At different times, the US Food and Drug Administration's approval of the drug aducanumab would have been celebrated as one of the great therapeutic advances of 2021. After all, it is the first drug to target the causes of Alzheimer's, the most common form of dementia. .
THEAlzheimer it affects millions of people in the world: 1,4 million in Italy alone. There is a handful of medications that temporarily dull his symptoms, but none could really slow his advance.
Aducanumab, uphill start
Despite the premises, the FDA approval has become one of the most controversial. It all starts in March 2019, when the developers of aducanumab, the American Biogen and the Japanese Eisai, stop two large clinical trials after an independent monitoring committee determines that the drug shows no clinical benefit.
Yet the drug seemed to be doing its job: ridding patients' brains of amyloid plaques, the abnormal protein deposits characteristic of Alzheimer's. However, as it is still unclear whether or not amyloid causes the disease, the matter has been put on hold. However, Biogen did not give up: after further analysis, it resubmitted its case in November 2020.
Another resounding rejection, with 10 out of 11 votes against: "there is no substantial evidence of the effect of aducanumab," the biostatistic office of the FDA said. The risks presented by aducanumab seemed to outweigh the benefits.
End of games for aducanumab? No.
The FDA could have concluded things there. Instead, the agency gave the green light to aducanumab last June, deeming it "reasonably likely to anticipate clinical benefit." Biogen is required to set up another study, with results expected by 2030: in the meantime, it can sell its product (under the trade name Aduhelm) to any patient with Alzheimer's.
On the same day, the company announced the drug's list price in the US: over 50.000 euros a year.
And now it's chaos
Patient associations and researchers have cheered the FDA's decision, hoping that the Biogen drug will work.
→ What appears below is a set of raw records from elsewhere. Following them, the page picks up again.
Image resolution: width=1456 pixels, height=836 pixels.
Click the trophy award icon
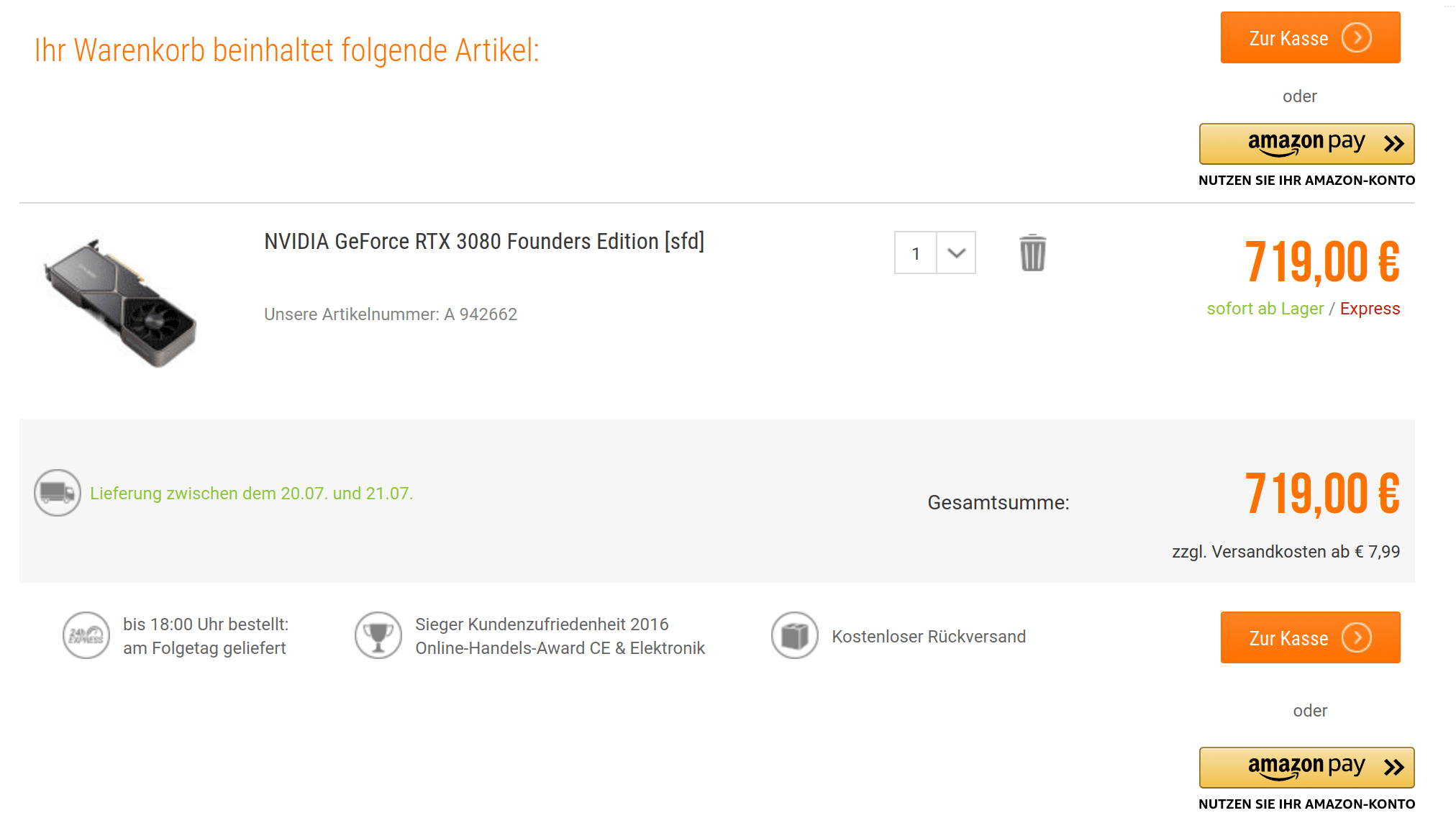tap(378, 635)
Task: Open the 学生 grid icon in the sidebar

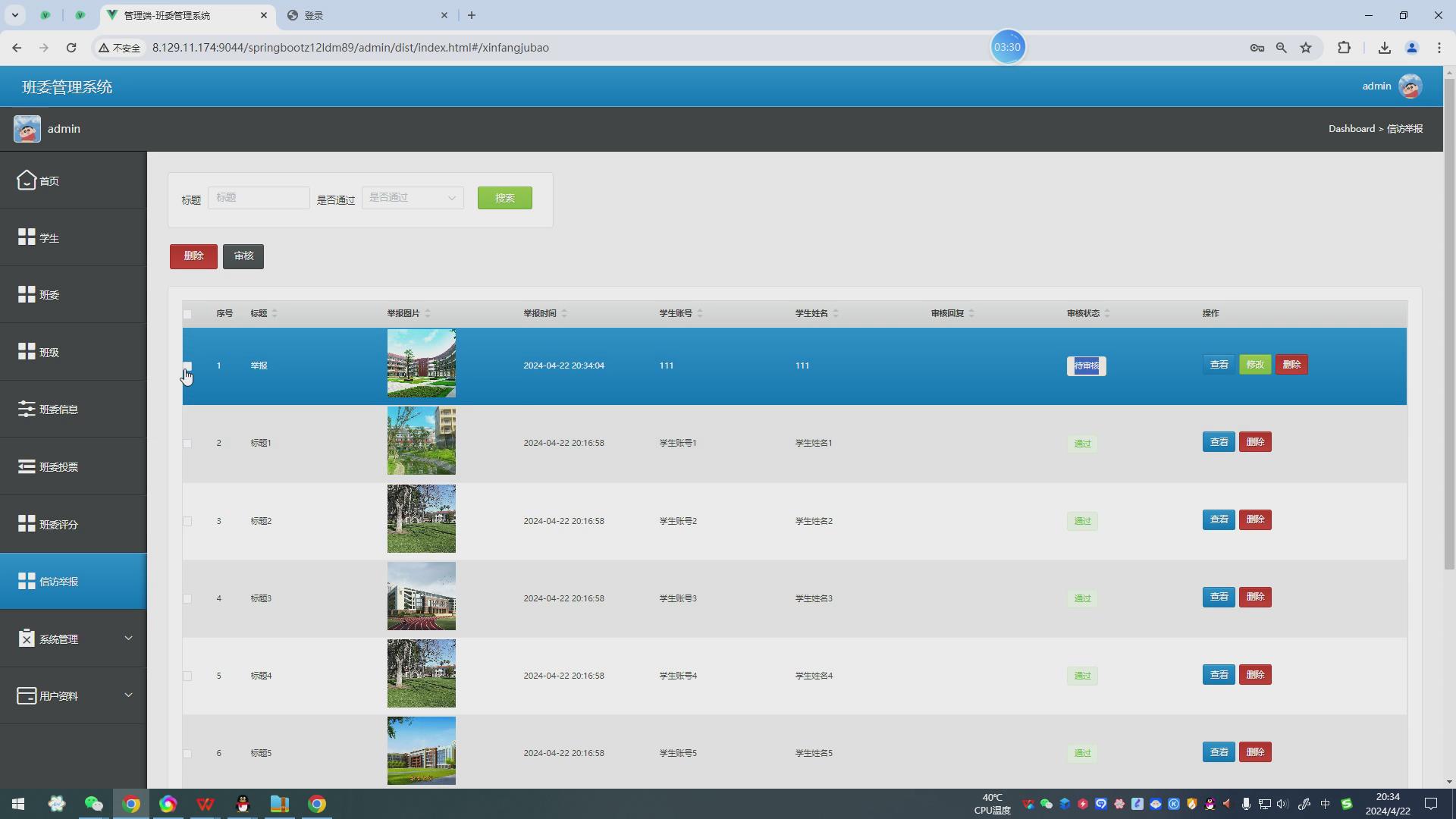Action: tap(27, 237)

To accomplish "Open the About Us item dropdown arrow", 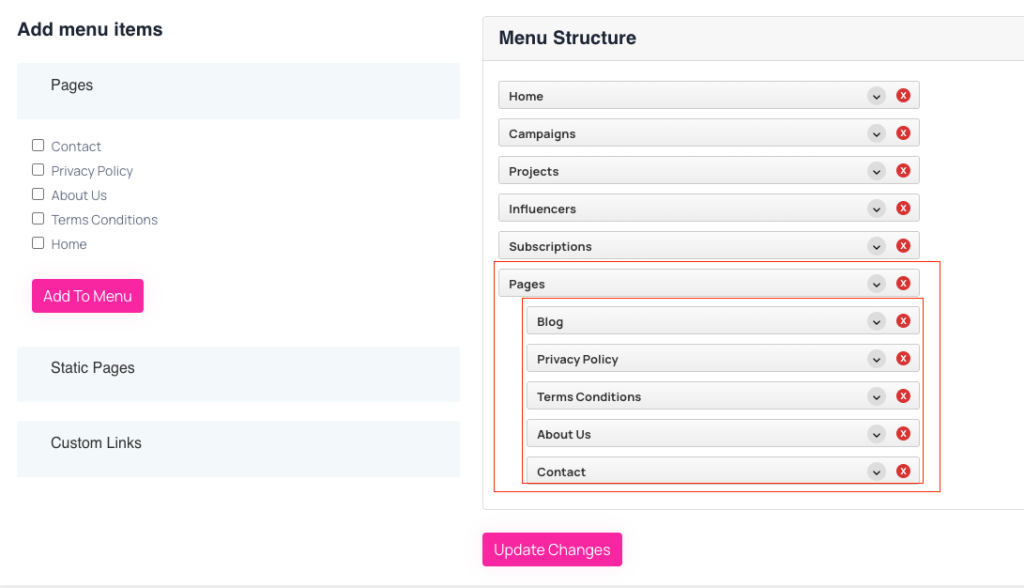I will click(x=876, y=434).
Three members of the supervisory board's executive board resigned in protest, and it seems like just the beginning.
Even the US Congress has launched two investigations by as many commissions as to how Aducanumab was approved and why it costs so much.
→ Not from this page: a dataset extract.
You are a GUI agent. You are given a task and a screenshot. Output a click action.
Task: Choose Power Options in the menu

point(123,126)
A report emerged (in the press) denouncing a "pressure" campaign initiated by Biogen to influence the FDA.
Another investigation, this time requested by the FDA commissioner himself, Janet Woodcock. Meanwhile, some medical centers say they will not prescribe the drug.
Will it work?
By 2030, when there are reliable results, will we count more successes or more harm from this drug? In Europe, the EMA rejected the use of the drug, too early to know if it's worth it. In the US, doctors are making their own decisions, generally informing patients.
"When I talk to patients about aducanumab, I include a narrative of the events that led to its approval," he says. Jason Karlawish, a geriatrician at the University of Pennsylvania's Perelman School of Medicine.
"People need to understand where something comes from."